Final note, while the sweet potato or squash taste great, when severely ill I leave them out and just use celery and carrot. I also forego the usual sweet version I love in favour of one of the savory versions (see variations).
Yield: 2 large or 3 small servings (if you’re on a mono-diet, you’ll want the large serving or you’ll be starving by the next meal)
What you need:
- 1/3 cup pearl barley
- 2 tablespoons Arborio rice (or white basmati)
- 4 cups water
- 1/4 cup diced celery
- 1/4 cup diced carrot
- 1 sweet potato, peeled, halved and sliced (or an equivalent amount kabocha or red kuri squash)
- 2 tablespoons dulse, chopped up
- 2 bay leaves (optional)
- 1 slice astragalus root (optional)
- 1 slice (or 1 tsp cut and sifted) burdock root (optional)
- maple syrup to serve (optional)
- avocado to serve (optional)
What you do:
- If you have a pressure cooker or Instant Pot, this is the time to use it.

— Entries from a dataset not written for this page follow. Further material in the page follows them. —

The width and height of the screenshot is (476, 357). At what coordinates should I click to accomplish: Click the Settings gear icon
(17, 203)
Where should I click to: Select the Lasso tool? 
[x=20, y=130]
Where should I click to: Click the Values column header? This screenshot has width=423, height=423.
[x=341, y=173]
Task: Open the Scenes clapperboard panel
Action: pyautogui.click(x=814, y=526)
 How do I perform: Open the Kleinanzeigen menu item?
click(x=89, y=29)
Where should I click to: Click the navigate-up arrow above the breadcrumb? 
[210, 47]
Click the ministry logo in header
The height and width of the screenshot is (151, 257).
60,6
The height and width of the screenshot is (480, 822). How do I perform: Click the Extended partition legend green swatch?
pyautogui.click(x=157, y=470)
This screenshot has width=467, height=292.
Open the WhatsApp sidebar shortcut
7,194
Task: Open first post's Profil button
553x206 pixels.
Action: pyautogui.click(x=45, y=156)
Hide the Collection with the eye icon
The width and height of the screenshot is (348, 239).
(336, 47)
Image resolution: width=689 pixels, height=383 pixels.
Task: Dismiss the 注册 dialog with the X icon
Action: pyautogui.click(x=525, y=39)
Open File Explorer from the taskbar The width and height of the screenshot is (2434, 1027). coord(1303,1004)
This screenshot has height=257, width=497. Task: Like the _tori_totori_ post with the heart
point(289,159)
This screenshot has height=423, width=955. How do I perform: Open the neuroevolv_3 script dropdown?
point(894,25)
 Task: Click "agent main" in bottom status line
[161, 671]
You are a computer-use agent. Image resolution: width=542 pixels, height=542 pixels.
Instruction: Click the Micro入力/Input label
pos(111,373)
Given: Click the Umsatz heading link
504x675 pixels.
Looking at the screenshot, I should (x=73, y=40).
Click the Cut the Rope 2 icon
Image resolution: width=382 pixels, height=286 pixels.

If you don’t – no worries – you can still make it using a stovetop range or slow cooker.
- Place all ingredients except for the maple syrup and avocado together in the cooking pot of your choice.
- If using a pressure cooker, then cover, bring to pressure and cook at pressure for 30 minutes allowing a natural pressure release after that. If using an Instant Pot, then fit the lid and run the long porridge cycle, 30 minutes, allowing a natural pressure release. If stovetop cooking, bring to a boil, lower heat, cover and cook at a slow simmer until thick and porridge-like, 60-75 minutes. If slow cooking, let it all work its magic for 4-6 hours depending on the heat setting.
- To serve, ladle a bowl out, add 1 tablespoon of maple syrup (or less) and half a chopped avocado (or more).
- Omit the maple syrup and avocado to serve, instead let cool to room temperature and then add 1-1/2 tsp tamari and drizzle with 1 tablespoon flax oil;
- Omit the maple syrup and avocado to serve, instead add 1-1/2 tsp tamari and 2 finely sliced scallions;
- Omit the maple syrup and avocado to serve, instead add 1-1/2 tsp tamari and top with 1 finely sliced onion that’s been pan-fried in 1 tablespoon of sesame oil.